The first steps will
involve the coming together of the various Black organizations to forge an alliance.
This should not be along political party lines, but along community lines so that
people could gain the broadest possible insights into community needs and concerns
and how these relate to the wider community. The alliance should largely be an educative
and supportive mechanism. It should provide the focal point for determining areas
for research, setting the terms of reference for such activity and the dissemination
of the results.
Black people have suffered
severely and disproportionately from the Government's strategy of seeking to control
the unions through a mix of legislative instruments and the rather crude device
of high unemployment and a squeeze on public sector pay. The Black community must
argue for higher levels of employment and for a programme designed to cut the level
of unemployment in the Black community to the level of employment in the society
as a whole within the decade ending in 2006. It must also seek a level of average
pay for Black workers in line with average pay nationally. To achieve this, they
will need to support efforts to achieve minimum pay levels by statutory means if
necessary.
In the last decade,
more and more women have been drafted into the workforce. Because a high number
of Black women workers are also single parents the community will need to be pressing
strongly for workplace or a child care voucher system. Black women have to be rescued
from the part-time, low pay, ununionised environment in which so many of them have
found themselves.
People know all too
well the consequences of high inflation, but they also know the trauma of unemployment.

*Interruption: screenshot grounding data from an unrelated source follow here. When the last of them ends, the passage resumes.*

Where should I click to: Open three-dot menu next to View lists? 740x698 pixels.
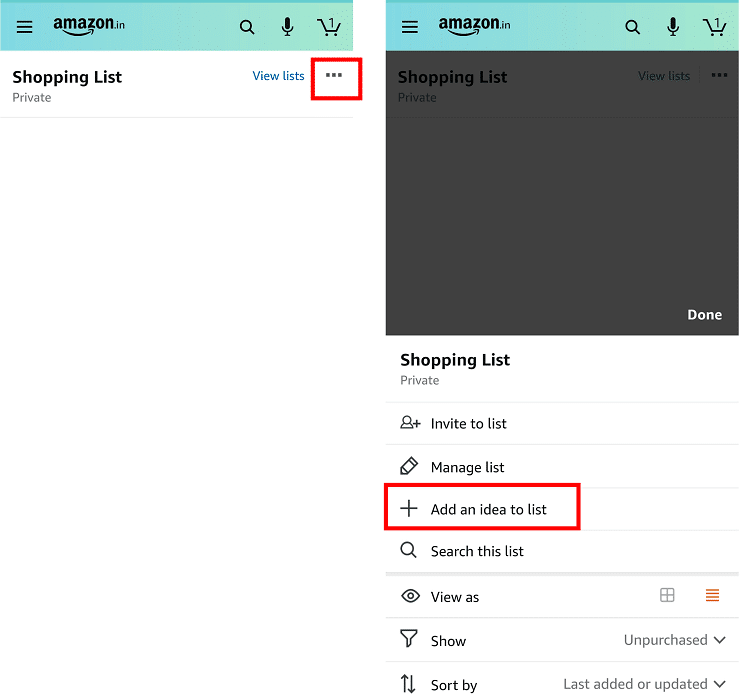tap(334, 75)
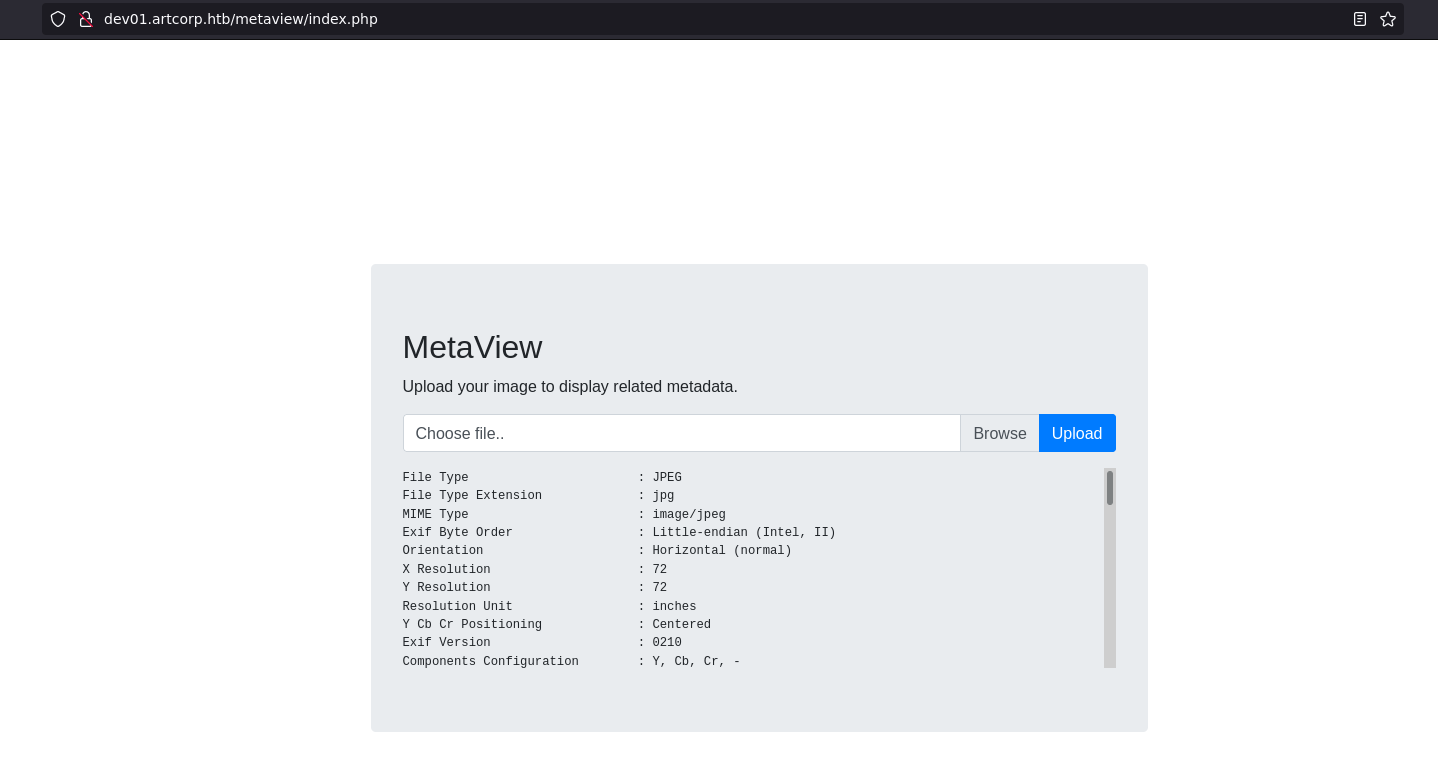Screen dimensions: 1438x765
Task: Grab the metadata output scrollbar thumb
Action: click(x=1109, y=488)
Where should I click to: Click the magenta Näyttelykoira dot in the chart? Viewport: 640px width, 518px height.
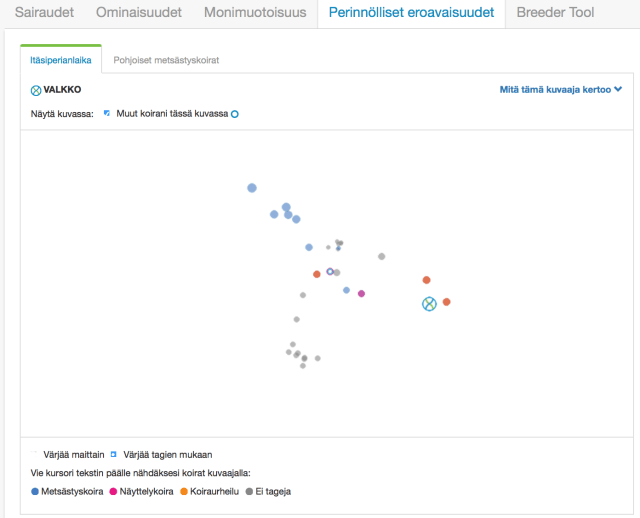pos(361,294)
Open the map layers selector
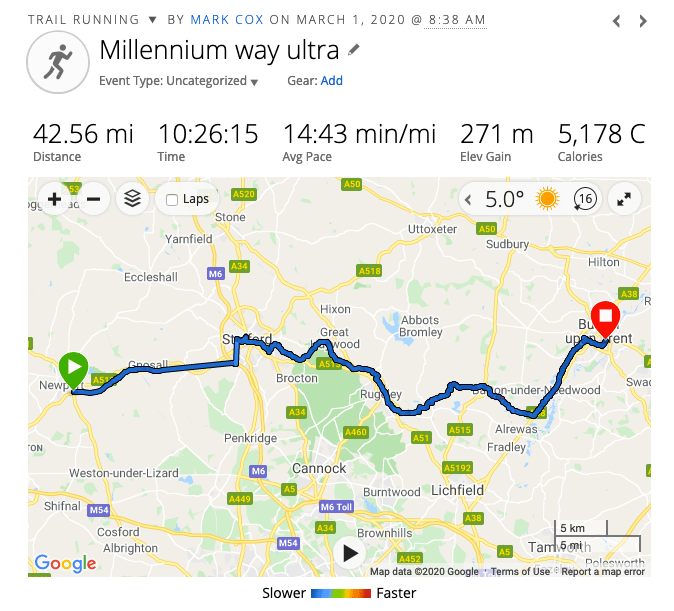Screen dimensions: 674x611 click(x=132, y=199)
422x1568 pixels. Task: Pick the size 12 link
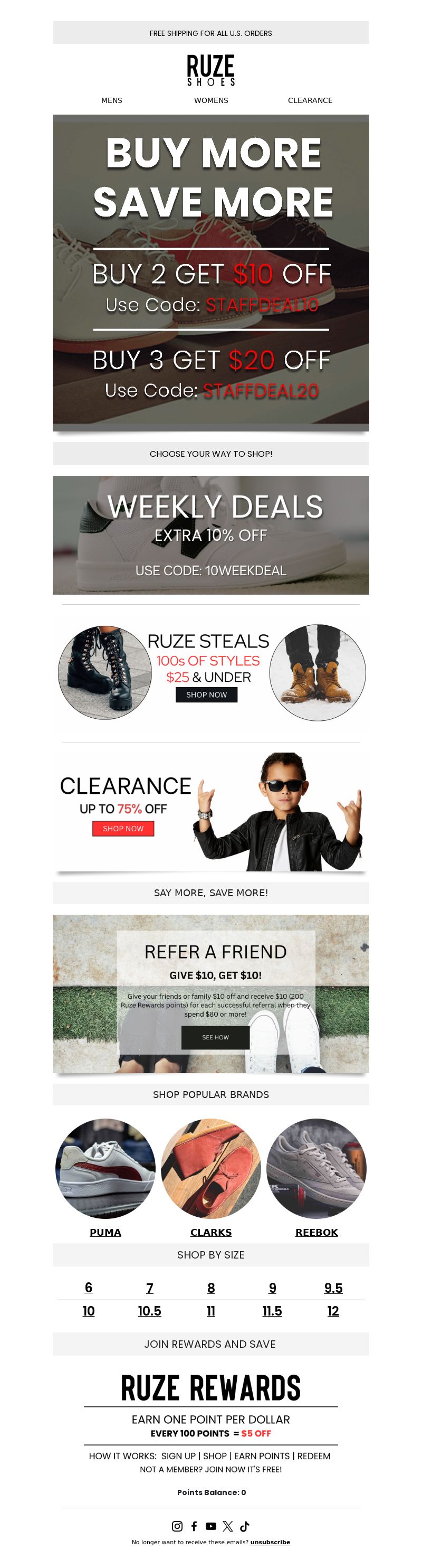[x=333, y=1310]
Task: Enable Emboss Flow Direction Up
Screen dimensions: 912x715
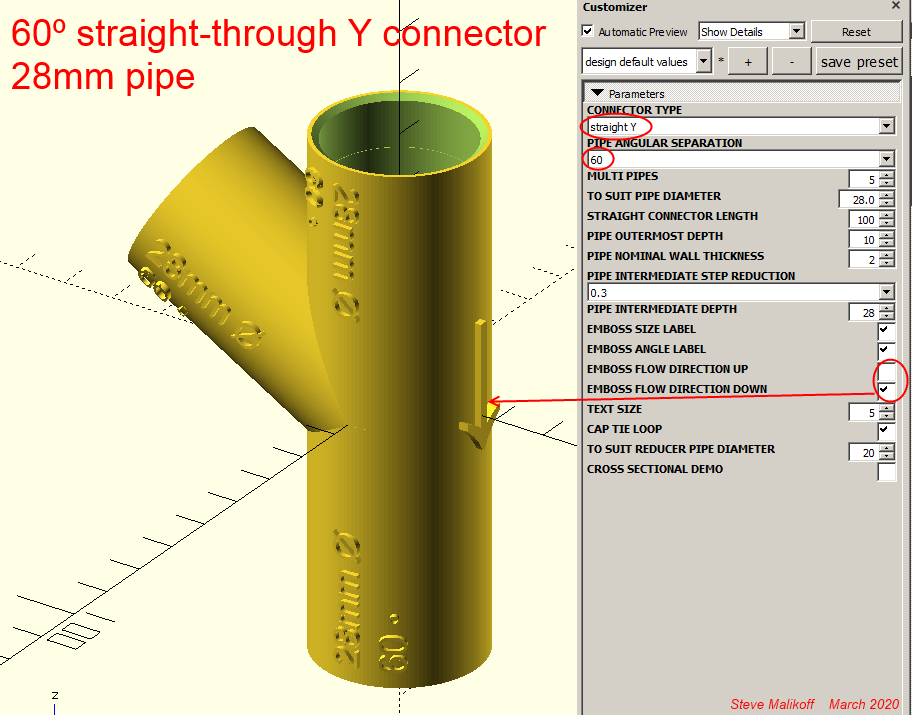Action: pos(884,369)
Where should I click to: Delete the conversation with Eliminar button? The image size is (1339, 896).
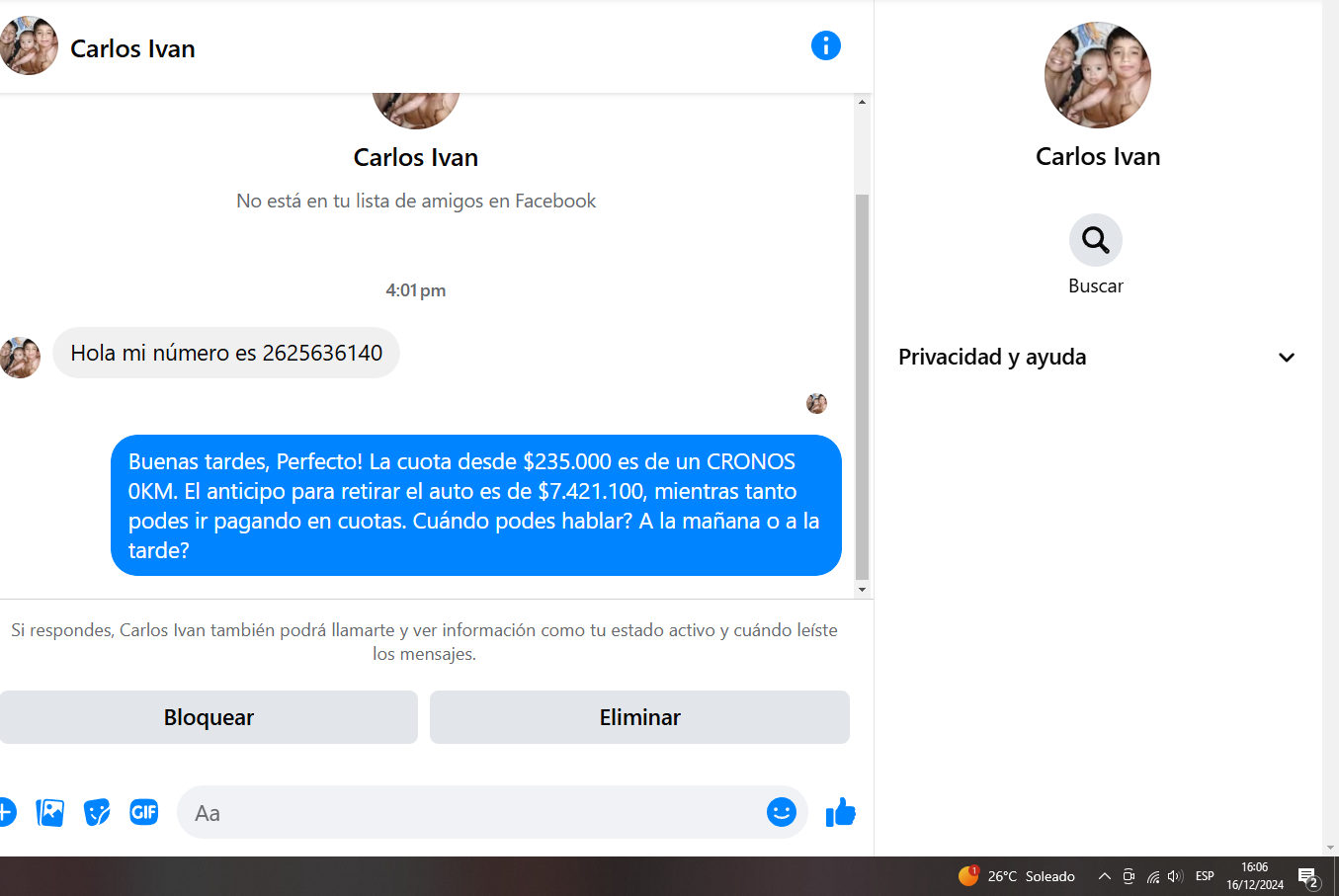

While they argue for control of inflation, they must campaign for jobs. For many
this may mean retraining. The days of spending ones entire working life in one job
are now largely past. Three is the current average and it is gradually going up.
The ECONOMIC AGENDA
Black people must push
to be included not only as recipients but also as providers of any skills development
programmes, linked to local needs, which are developed. The success of any economy
depends on the productive skills of its people and its ability to use all
its talents. Black people must enter wholeheartedly into all the training opportunities
that present themselves. They will often have to achieve these goals in spite of
an institutionalized system of discrimination. A collective approach will none the
less
prove advantageous
in making progress.
PRIVATISATION
The Conservative Government
has turned the process of privatization into a form of political correctness. We
have seen that privatization does not necessarily yield efficiency. Efficiency is
not a function of ownership but of management. Nor indeed is it necessary to have
competition in order to be efficient. To break up a natural monopoly in order to
achieve a spurious competition far from being efficient is wasteful. There is no
right way of doing the wrong thing, and in many instances privatization is simply
wrong.
It may be too late and surely too costly to re-nationalize many, if any, of those public sector industries
that have been privatized over the Thatcher-Major premierships. However we should
ensure that they are clearly uncontrollable by national governments and who are
likely to abuse their market position.
The Black community
must therefore argue for stronger powers for the watchdogs of the privatized industries.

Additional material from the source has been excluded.